| Task details |
Exclude pictures; retype the lines below from the line containing "Choose the Insider Preview option" through the end of the records, both ends kept.

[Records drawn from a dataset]
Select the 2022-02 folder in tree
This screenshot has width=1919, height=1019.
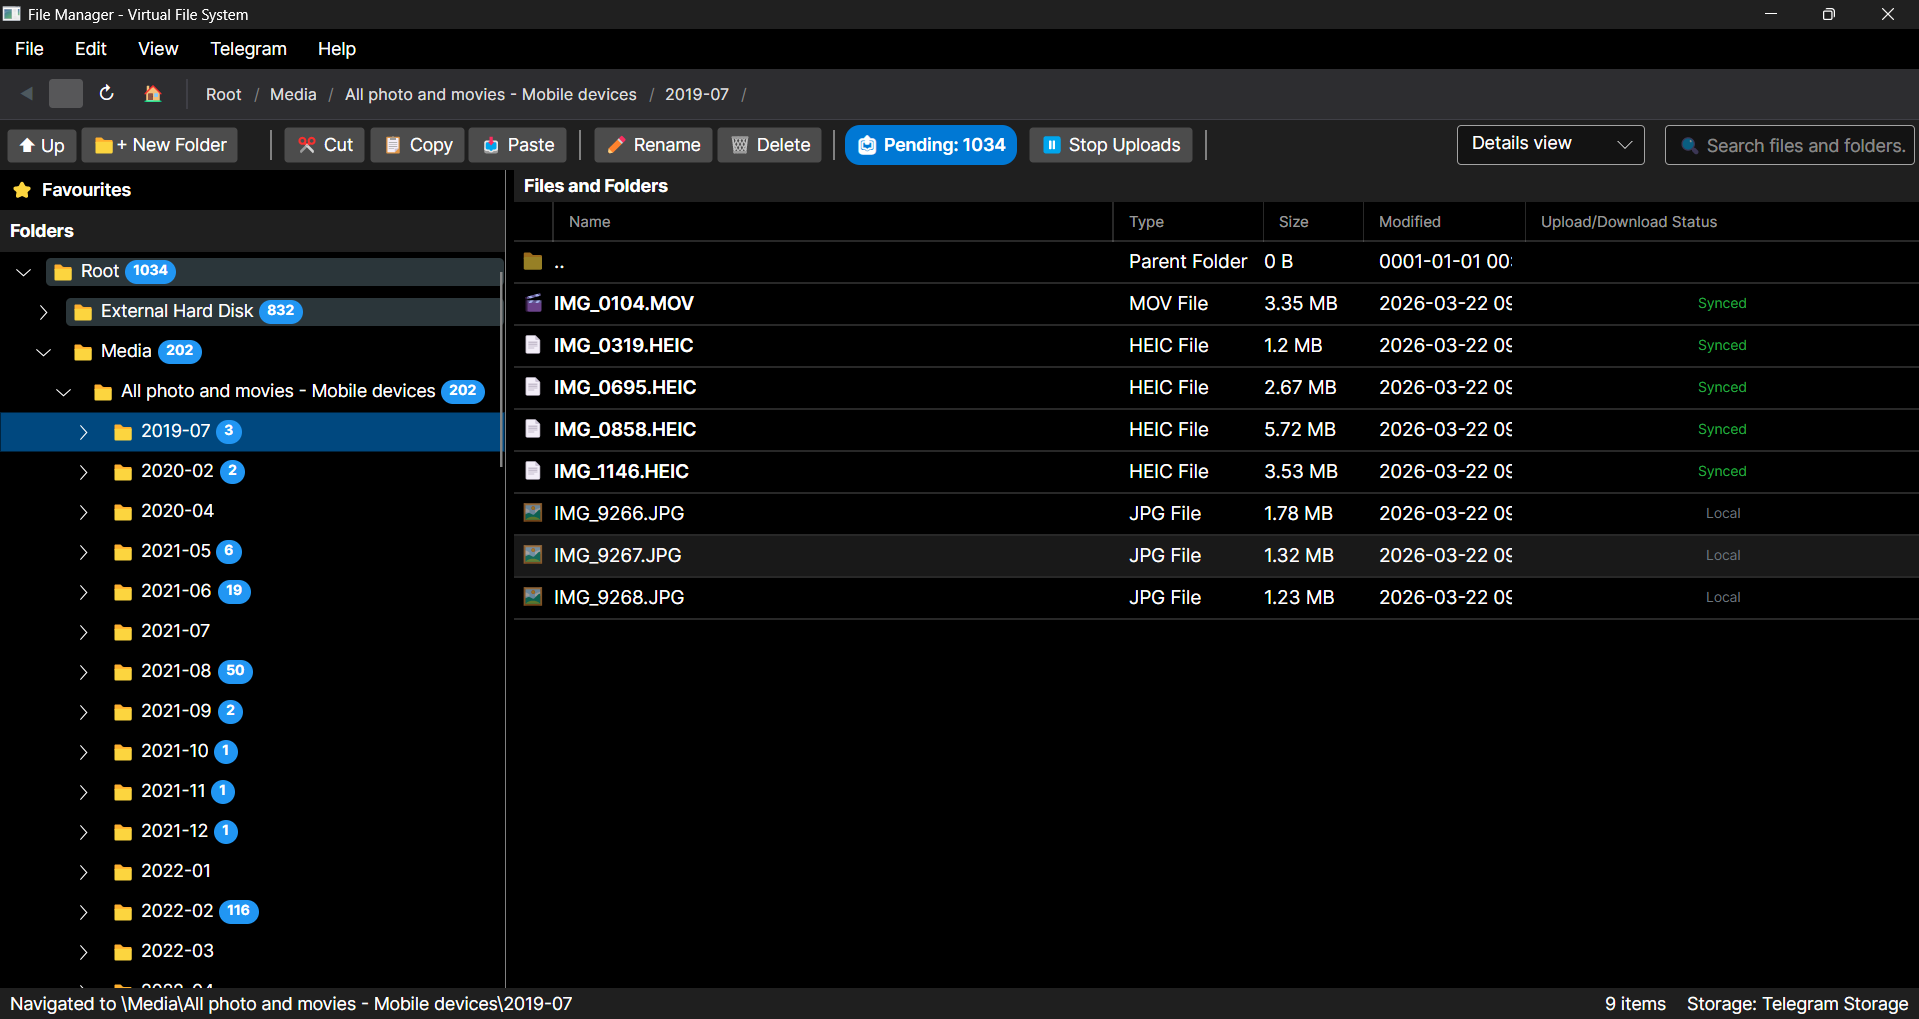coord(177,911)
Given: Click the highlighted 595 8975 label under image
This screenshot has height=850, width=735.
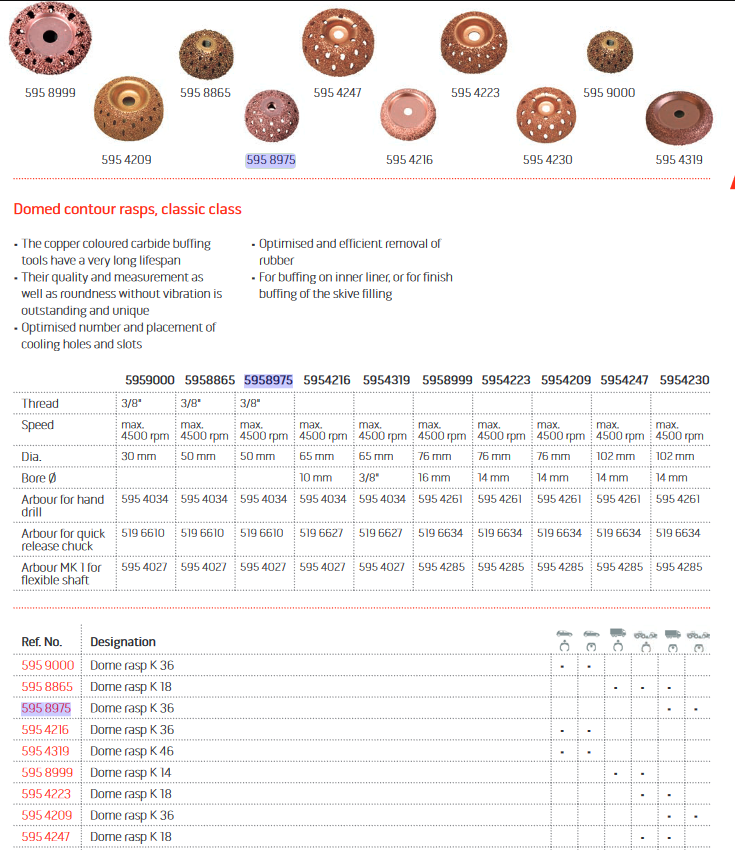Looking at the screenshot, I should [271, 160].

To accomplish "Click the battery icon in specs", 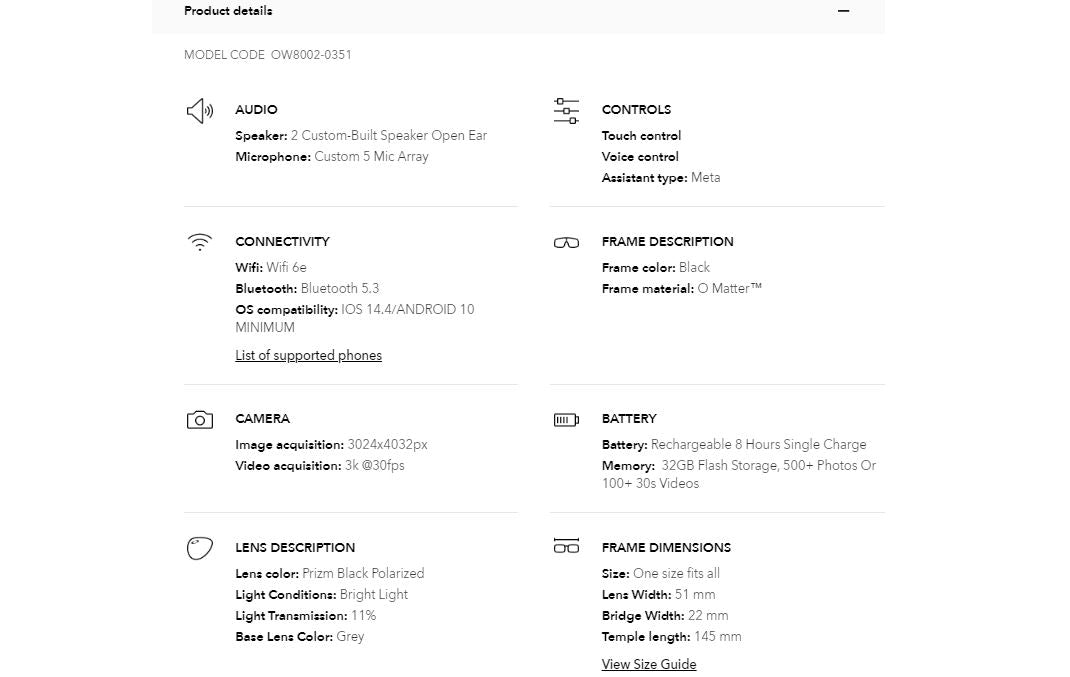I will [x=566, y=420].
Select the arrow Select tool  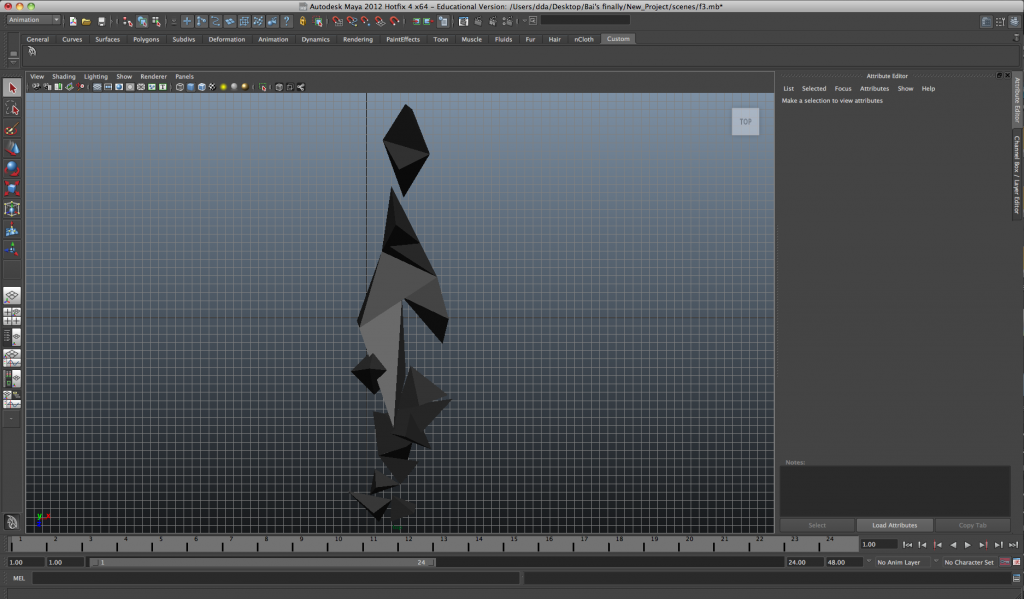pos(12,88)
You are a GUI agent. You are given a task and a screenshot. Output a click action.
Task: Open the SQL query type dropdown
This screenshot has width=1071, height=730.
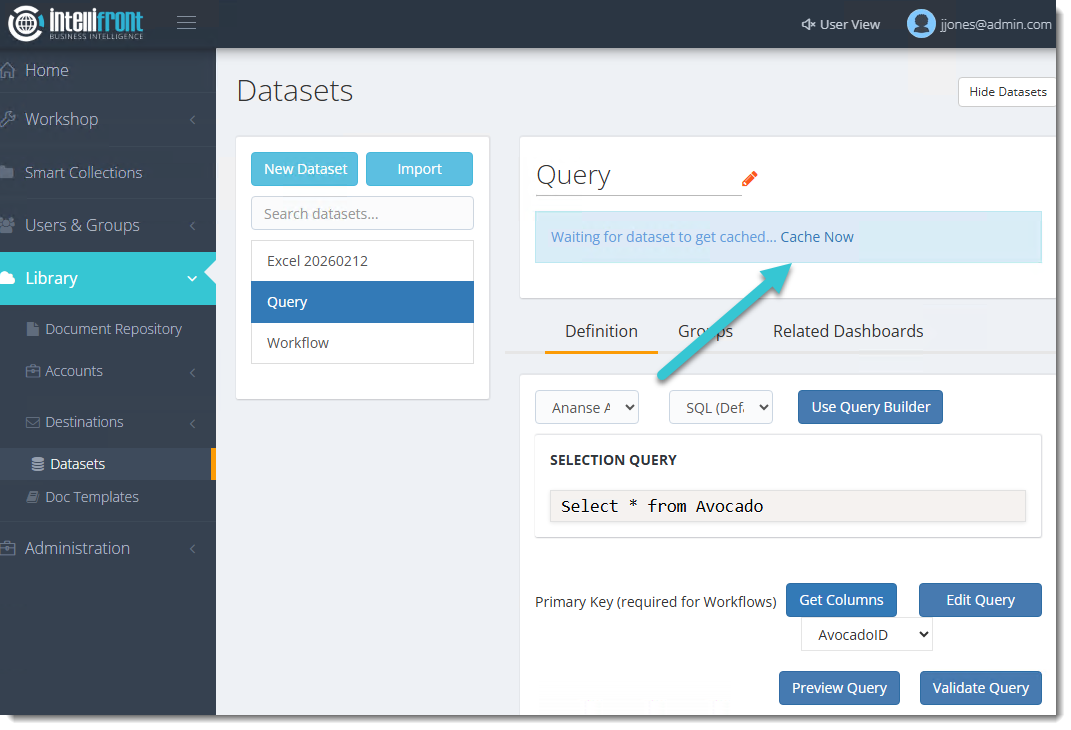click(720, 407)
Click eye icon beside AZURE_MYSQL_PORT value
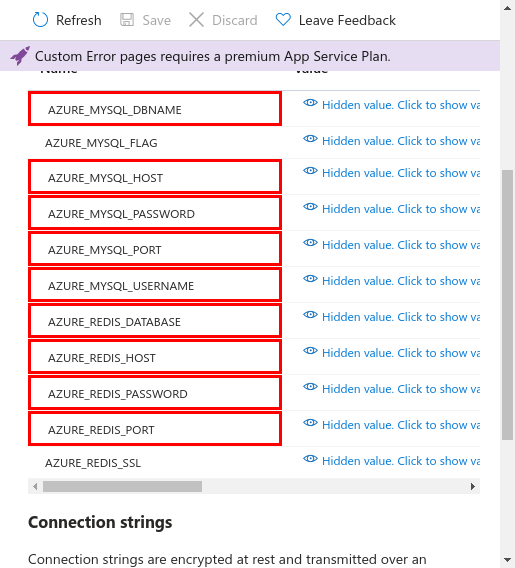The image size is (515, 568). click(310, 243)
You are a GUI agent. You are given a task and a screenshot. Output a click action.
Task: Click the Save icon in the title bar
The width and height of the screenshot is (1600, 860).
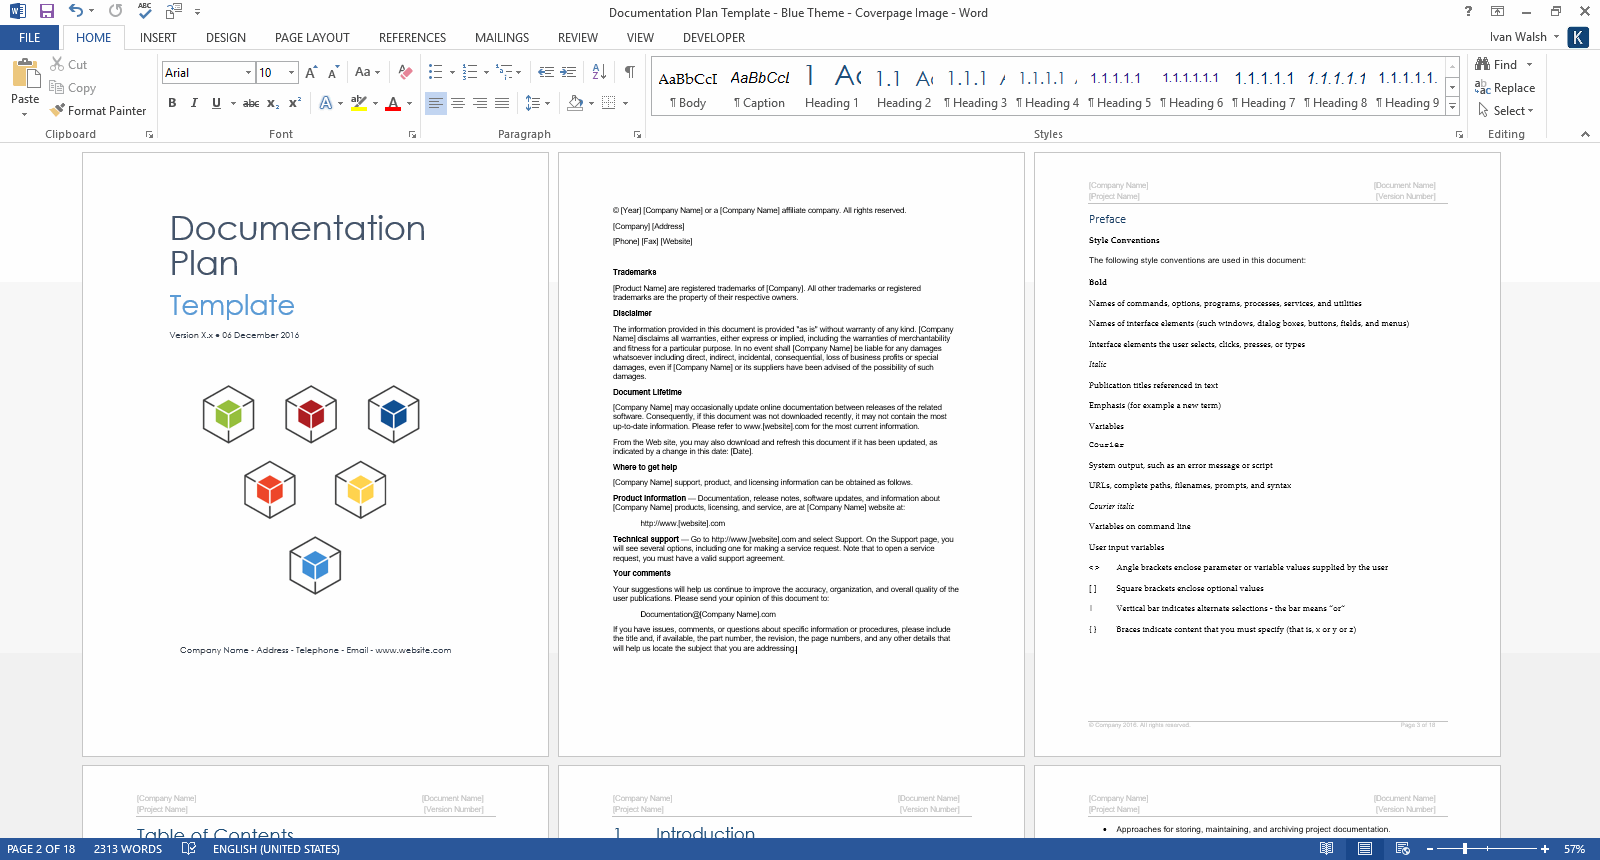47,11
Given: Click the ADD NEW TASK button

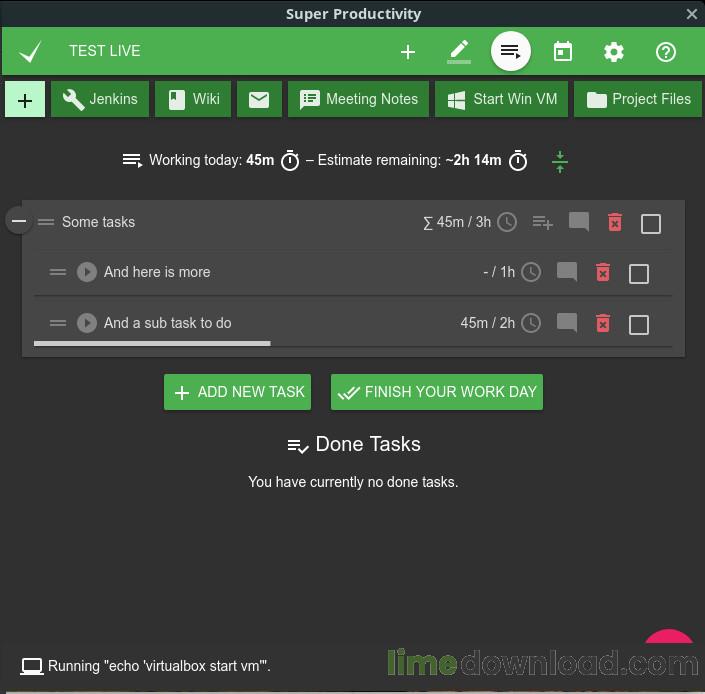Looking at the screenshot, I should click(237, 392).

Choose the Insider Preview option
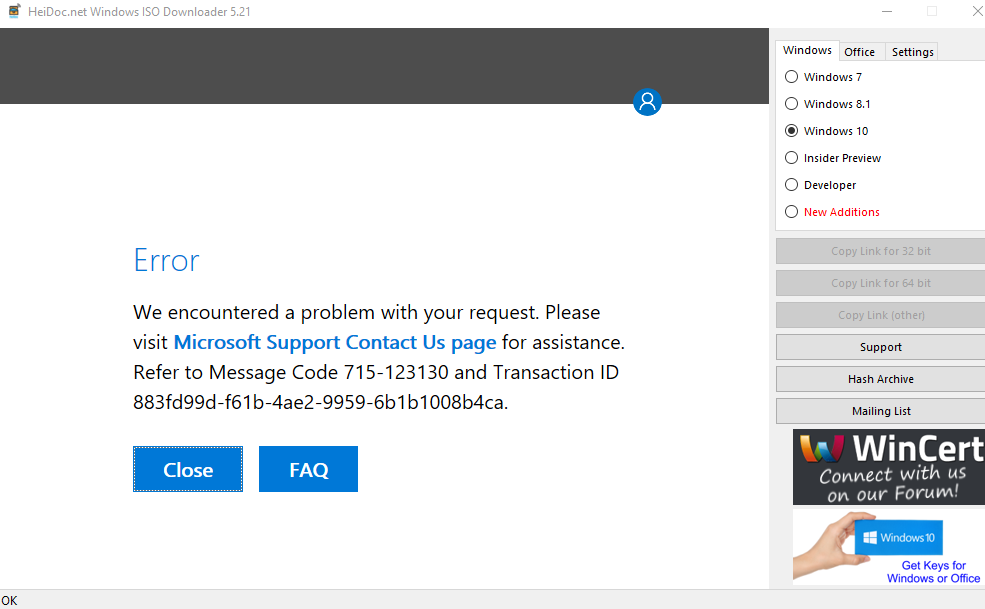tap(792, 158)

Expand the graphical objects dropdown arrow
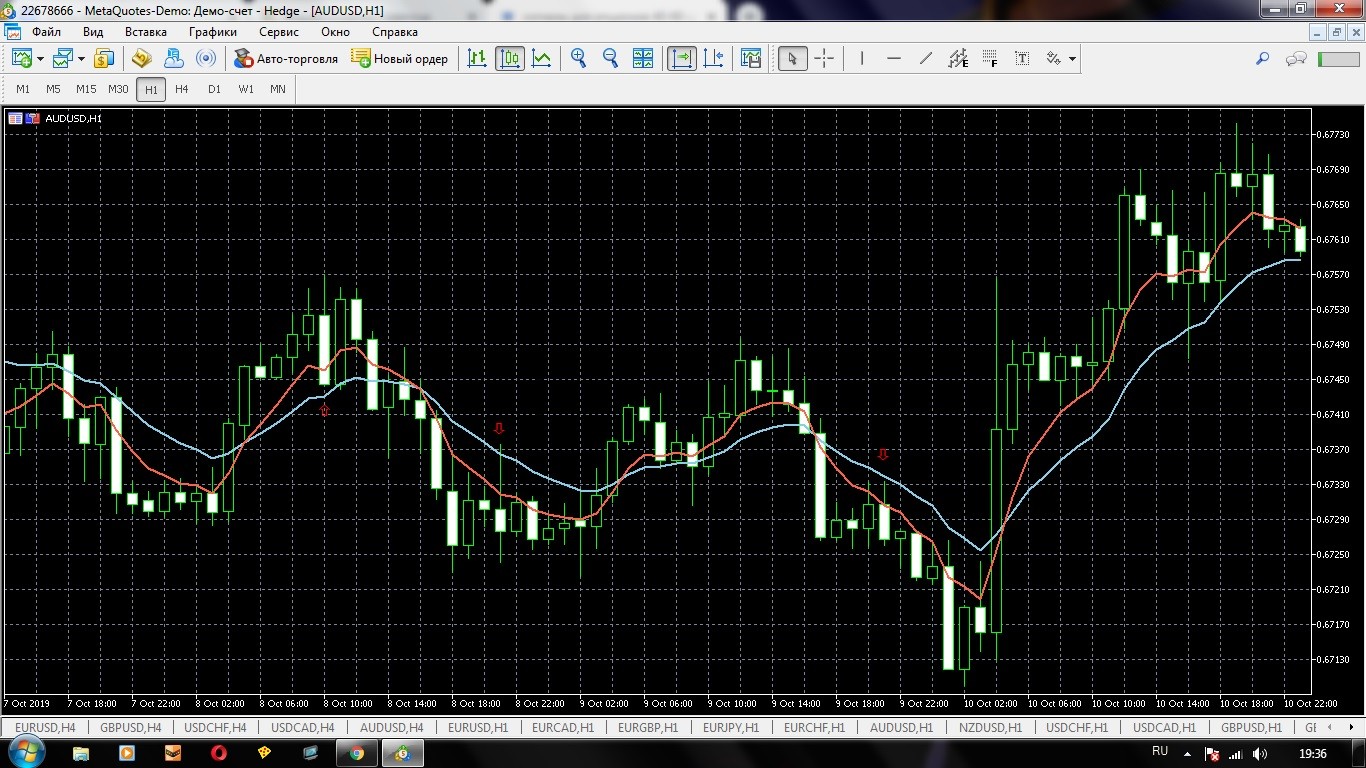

| Output of the exercise |
Choose the Insider Preview option
tap(792, 158)

Expand the graphical objects dropdown arrow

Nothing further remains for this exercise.